Copy the data below line for line, changing nothing.
[START OF Dataset rows]
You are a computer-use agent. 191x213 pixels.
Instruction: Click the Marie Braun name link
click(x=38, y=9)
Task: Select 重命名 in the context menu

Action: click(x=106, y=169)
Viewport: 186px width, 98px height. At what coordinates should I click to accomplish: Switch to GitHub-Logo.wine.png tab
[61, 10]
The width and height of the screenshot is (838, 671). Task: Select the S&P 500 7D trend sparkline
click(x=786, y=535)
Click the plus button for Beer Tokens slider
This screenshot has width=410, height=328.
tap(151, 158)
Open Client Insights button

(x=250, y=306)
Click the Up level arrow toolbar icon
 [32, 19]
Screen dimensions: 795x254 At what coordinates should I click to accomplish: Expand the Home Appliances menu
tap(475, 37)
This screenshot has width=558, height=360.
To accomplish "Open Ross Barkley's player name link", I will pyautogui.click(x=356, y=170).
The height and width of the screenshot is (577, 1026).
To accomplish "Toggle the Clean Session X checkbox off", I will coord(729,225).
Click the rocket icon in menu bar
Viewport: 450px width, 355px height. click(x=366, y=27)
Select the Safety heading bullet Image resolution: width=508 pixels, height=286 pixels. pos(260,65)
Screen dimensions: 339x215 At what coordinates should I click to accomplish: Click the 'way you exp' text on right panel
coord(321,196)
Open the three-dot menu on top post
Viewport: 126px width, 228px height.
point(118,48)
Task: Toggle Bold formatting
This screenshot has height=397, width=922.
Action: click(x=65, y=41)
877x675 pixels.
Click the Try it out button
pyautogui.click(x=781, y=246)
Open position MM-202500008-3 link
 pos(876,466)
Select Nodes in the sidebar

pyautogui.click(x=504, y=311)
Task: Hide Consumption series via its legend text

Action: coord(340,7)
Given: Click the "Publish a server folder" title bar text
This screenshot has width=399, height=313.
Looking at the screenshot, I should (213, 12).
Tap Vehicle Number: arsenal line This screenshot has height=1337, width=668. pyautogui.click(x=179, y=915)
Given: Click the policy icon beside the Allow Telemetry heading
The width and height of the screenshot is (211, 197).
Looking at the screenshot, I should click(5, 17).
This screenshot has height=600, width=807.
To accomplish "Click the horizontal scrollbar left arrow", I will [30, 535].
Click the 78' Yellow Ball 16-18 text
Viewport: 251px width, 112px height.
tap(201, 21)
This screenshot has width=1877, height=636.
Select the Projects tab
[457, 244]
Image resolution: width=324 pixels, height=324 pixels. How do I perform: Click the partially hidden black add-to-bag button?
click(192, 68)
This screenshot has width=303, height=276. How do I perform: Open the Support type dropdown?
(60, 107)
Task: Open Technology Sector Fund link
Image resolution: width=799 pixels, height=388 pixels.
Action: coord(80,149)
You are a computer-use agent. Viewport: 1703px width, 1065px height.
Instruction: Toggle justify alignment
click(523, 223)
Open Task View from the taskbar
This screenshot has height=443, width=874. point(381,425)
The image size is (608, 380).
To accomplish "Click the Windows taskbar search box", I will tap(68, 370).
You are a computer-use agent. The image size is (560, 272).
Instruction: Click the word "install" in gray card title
[END OF Dataset rows]
Answer to this problem »
You are a computer-use agent. 191x213 pixels.
Instruction: Click the Marie Braun name link
click(x=38, y=9)
Task: Select 重命名 in the context menu

Action: click(x=106, y=169)
Viewport: 186px width, 98px height. At what coordinates should I click to accomplish: Switch to GitHub-Logo.wine.png tab
[61, 10]
The width and height of the screenshot is (838, 671). Task: Select the S&P 500 7D trend sparkline
click(x=786, y=535)
Click the plus button for Beer Tokens slider
This screenshot has width=410, height=328.
tap(151, 158)
Open Client Insights button

(x=250, y=306)
Click the Up level arrow toolbar icon
 [32, 19]
Screen dimensions: 795x254 At what coordinates should I click to accomplish: Expand the Home Appliances menu
tap(475, 37)
This screenshot has width=558, height=360.
To accomplish "Open Ross Barkley's player name link", I will pyautogui.click(x=356, y=170).
The height and width of the screenshot is (577, 1026).
To accomplish "Toggle the Clean Session X checkbox off", I will coord(729,225).
Click the rocket icon in menu bar
Viewport: 450px width, 355px height. click(x=366, y=27)
Select the Safety heading bullet Image resolution: width=508 pixels, height=286 pixels. pos(260,65)
Screen dimensions: 339x215 At what coordinates should I click to accomplish: Click the 'way you exp' text on right panel
coord(321,196)
Open the three-dot menu on top post
Viewport: 126px width, 228px height.
point(118,48)
Task: Toggle Bold formatting
This screenshot has height=397, width=922.
Action: click(x=65, y=41)
877x675 pixels.
Click the Try it out button
pyautogui.click(x=781, y=246)
Open position MM-202500008-3 link
 pos(876,466)
Select Nodes in the sidebar

pyautogui.click(x=504, y=311)
Task: Hide Consumption series via its legend text

Action: coord(340,7)
Given: Click the "Publish a server folder" title bar text
This screenshot has width=399, height=313.
Looking at the screenshot, I should (213, 12).
Tap Vehicle Number: arsenal line This screenshot has height=1337, width=668. pyautogui.click(x=179, y=915)
Given: Click the policy icon beside the Allow Telemetry heading
The width and height of the screenshot is (211, 197).
Looking at the screenshot, I should click(5, 17).
This screenshot has height=600, width=807.
To accomplish "Click the horizontal scrollbar left arrow", I will [30, 535].
Click the 78' Yellow Ball 16-18 text
Viewport: 251px width, 112px height.
tap(201, 21)
This screenshot has width=1877, height=636.
Select the Projects tab
[457, 244]
Image resolution: width=324 pixels, height=324 pixels. How do I perform: Click the partially hidden black add-to-bag button?
click(192, 68)
This screenshot has width=303, height=276. How do I perform: Open the Support type dropdown?
(60, 107)
Task: Open Technology Sector Fund link
Image resolution: width=799 pixels, height=388 pixels.
Action: coord(80,149)
You are a computer-use agent. Viewport: 1703px width, 1065px height.
Instruction: Toggle justify alignment
click(523, 223)
Open Task View from the taskbar
This screenshot has height=443, width=874. point(381,425)
The image size is (608, 380).
To accomplish "Click the Windows taskbar search box", I will tap(68, 370).
You are a computer-use agent. The image size is (560, 272).
Instruction: Click the word "install" in gray card title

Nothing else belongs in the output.